How gross pay drives deductions
Almost every payroll deduction is calculated from your gross pay (or a slightly modified version of it):
- Income Tax is calculated on gross pay, less your personal allowance, against the band stack
- National Insurance is calculated on gross pay above the Primary Threshold (£12,570 in 2026/27)
- Pension contributions are typically a percentage of gross pay (the exact base depends on the scheme — qualifying earnings, basic pay, or all pay)
- Student loan repayments are calculated on gross pay above the relevant plan's threshold
The structure of deductions matters: a salary sacrifice pension arrangement reduces your gross pay before tax and NI are calculated, so the saving is bigger than putting the same amount into a relief-at-source pension after tax.
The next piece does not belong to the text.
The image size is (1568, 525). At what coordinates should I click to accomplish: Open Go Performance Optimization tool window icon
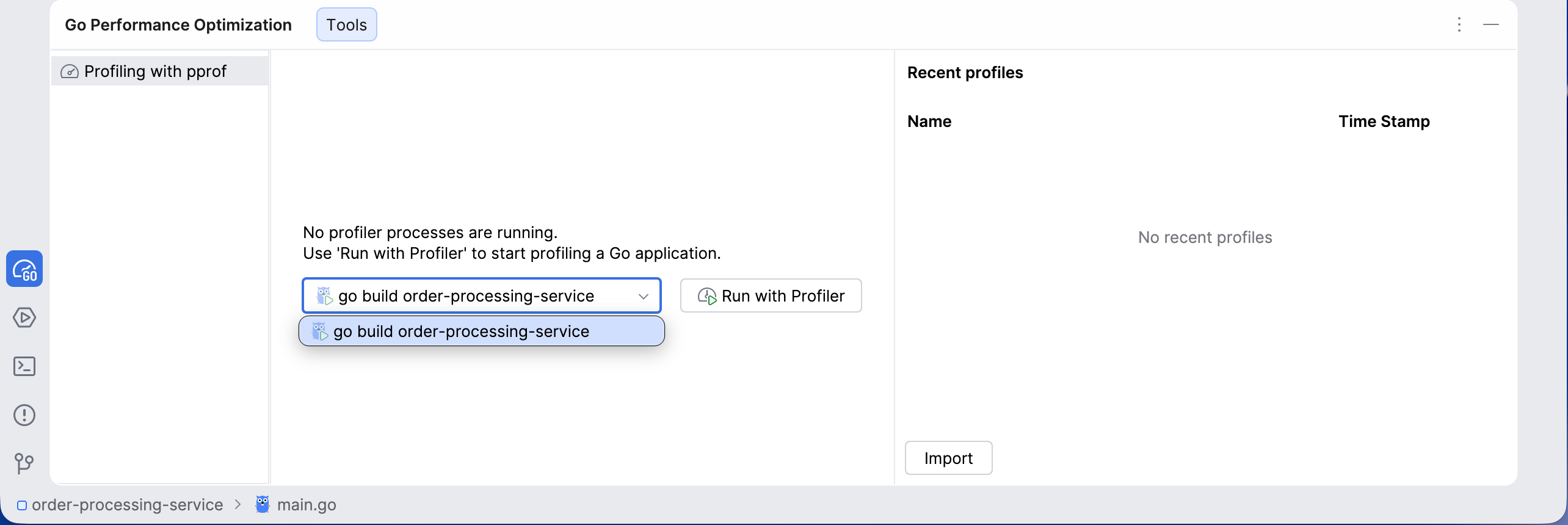pos(24,269)

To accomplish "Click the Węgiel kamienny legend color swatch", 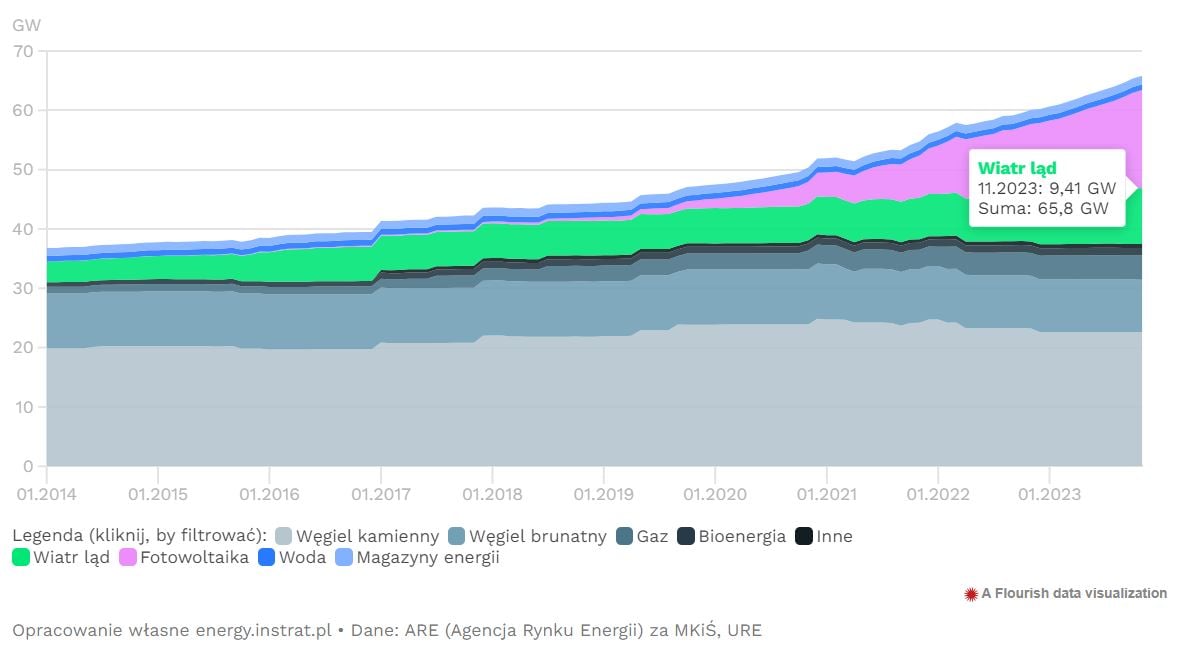I will click(283, 536).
Annual vs period gross pay
UK contracts usually quote an annual gross salary, but your payslip shows the gross for the period you're being paid for:
- Monthly-paid employees: annual gross ÷ 12
- Weekly-paid employees: annual gross ÷ 52
- Variable-hours workers: hours worked × hourly rate, plus any overtime premiums
If your hours vary or you've taken unpaid leave, your gross pay for a given month will deviate from the steady-state figure — and so will your net pay, because all the deductions scale with it.
When gross pay isn't a meaningful number
For someone with significant benefits in kind, salary sacrifice arrangements, or share-scheme income, the headline "gross pay" on a payslip can be a poor representation of what they actually earn from their employer. The HMRC concept of adjusted net income (used for things like the Personal Allowance taper above £100,000) captures more of these adjustments.
For most employees, though, gross pay is a clean number — and the one your mortgage lender will want to see.